During the development phase, you may want to evaluate a local model that is not yet exposed with an API.

Running the evaluation will allow you to compare the performance of your local model with the one that is already in production, or with other models that you use as a baseline. You will also be able to debug performance issues by checking each chat test case (conversation) in the Hub inteface.

As usual, let’s initialize the Hub client and set our current project ID:

import os
from giskard_hub import HubClient

hub = HubClient()

project_id = os.getenv("HUB_PROJECT_ID")

Define your local model

To execute a local model, you just need to define a Python function. This function should take a list of messages and return an output message.

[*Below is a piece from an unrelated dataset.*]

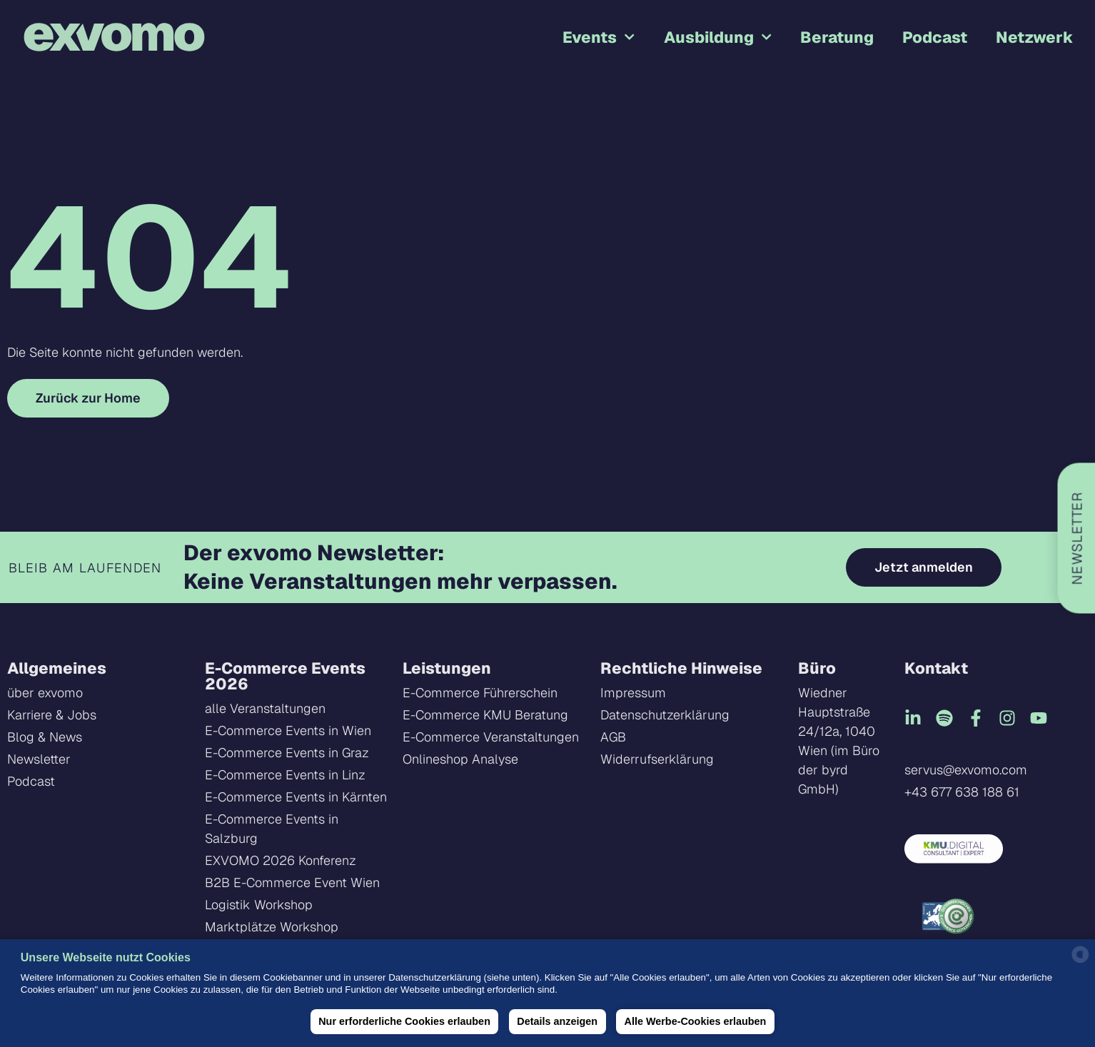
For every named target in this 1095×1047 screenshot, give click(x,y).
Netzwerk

Here is an example of a simple model that just echoes the last user message:

from typing import List
from giskard_hub.data import ChatMessage


def my_local_agent(messages: List[ChatMessage]) -> str:
    """A simple agent that echoes the last user message."""
    msg = messages[-1].content
    return f"You said: '{msg}'"

There are a few things to note here:

The function takes a list of ChatMessage objects as input. This object has two fields: role (e.g. “user” or “assistant”) and content (the message content).
The function should return a string or an instance of ModelOutput (if you want more control)
Include a docstring that describes what the model does. This is equivalent to the description of the model in the Hub and will be used to improve the reliability of evaluations.
The name of the function (e.g. my_local_agent) will be used as the model name when showing the evaluation run in the Hub.

You can check that everything works simply by running the function:

my_local_agent([ChatMessage(role="user", content="Hello")])
# Output: "You said: 'Hello'"

Create a local evaluation

Running the evaluation is similar to what we have seen for remote evaluations. Instead of passing a remote model ID to the evaluate method of the Hub client, we will pass the function we defined above. The evaluation will be run locally, but the results will be stored in the Hub.

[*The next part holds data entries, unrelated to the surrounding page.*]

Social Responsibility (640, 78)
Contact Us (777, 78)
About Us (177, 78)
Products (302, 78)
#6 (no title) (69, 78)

Let’s select the dataset we want to use for the evaluation.

dataset_id = os.getenv("HUB_EVAL_DATASET_ID")  # or directly set the ID

We can now launch the evaluation run:

eval_run = hub.evaluate(
    model=my_local_agent,
    dataset=dataset_id,
    # optionally, specify a name
    name="test-run",
)

The evaluation run will be queued and processed by the Hub. As usual, wait for the evaluation run to complete and then print the results:

# This will block until the evaluation is completed
eval_run.wait_for_completion()

# Print the metrics
eval_run.print_metrics()

You can also check the results in the Hub interface and compare it with other evaluation runs.

Hint

You may also want to use this method in your CI/CD pipeline, to perform checks when the code or the prompts of your agent get updated.